I've stated quite clearly and categorically that I'm not in favour of awards - and I can see the viewpoints of those people who are in favour of them. I've also made it clear, I hope, that I have no prejudice either way regarding musicians because of age. I'm also up in the modern media and technological world - teaching online, a fairly substantial YouTube presence (nearly 13,000 subscribers to my channel and over 8,000,000 views of my videos), up-to-date websites, etc. - so I'm fully aware of the power of modern media.

What I haven't done is clearly explain my antipathy towards awards systems, an antipathy which is not based on jealousy, reverse ageism (youthism?), resentment or an old-fashioned view of the "tradition". Not being a traditional singer, but mainly a player of tunes and a singer in other genres, the tradition doesn't bother me. So, my reasoning, particularly in the context of music awards, goes:

Music, and what constitutes good, bad or indifferent styles and performances, is a completely personal, subjective and immeasurable art in many respects. One has only to look at the threads on opera and other likes and dislikes in this forum, for example, to see a range of subjective, and perfectly acceptable opinions on all sorts of music and musicians. The nominees for the current crop of BBC folk awards all seem to be fine musicians to me - I wouldn't care to pick a "winner", so what makes them different - any worse or any better or any more striking - than many others working in the field? We can all present our own reasons why X or Y or Z should be the recipient of some award or other, but even the collected reasoning of many people does not necessarily imply the actual superiority of X or Y or Z. It is still a set of personal and subjective likes and dislikes on the part of the judges, about whose own prejudices we know very little.

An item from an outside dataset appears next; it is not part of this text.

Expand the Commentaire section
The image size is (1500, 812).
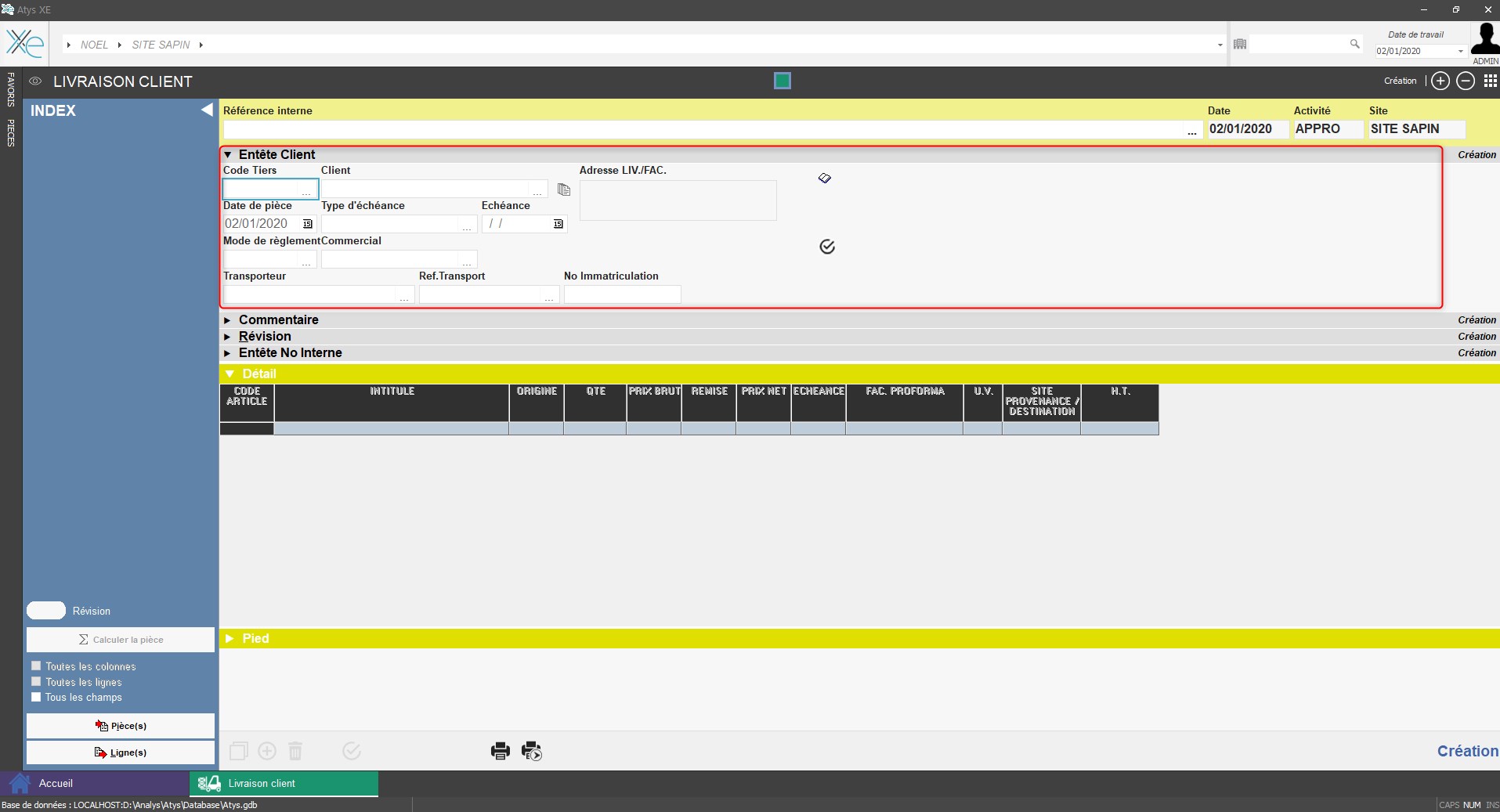(228, 320)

There are many , many people in this world who do good things without thought of awards and without receiving awards - and many who get awards for what I think are tenuous reasons - the KCMGs, CMGs, etc., handed out as a matter of course to Civil Servants (parodied nicely in "Yes Minister"). While the awards systems in music may bring brief publicity, they mean very little in the ongoing stream of performances and performers by the unsung heroes who also provide excellent music. (If you want some real controversy, look at the current rage and anger over the "white" bias in the Grammy Awards).

One last thought. I also wonder whether - as some have said - that the publicity over the BBC Folk Awards will actually increase the number of people who listen into the music. I see no evidence either way.

So, you may not agree with my thoughts - no reason you should - but I hope they're clear.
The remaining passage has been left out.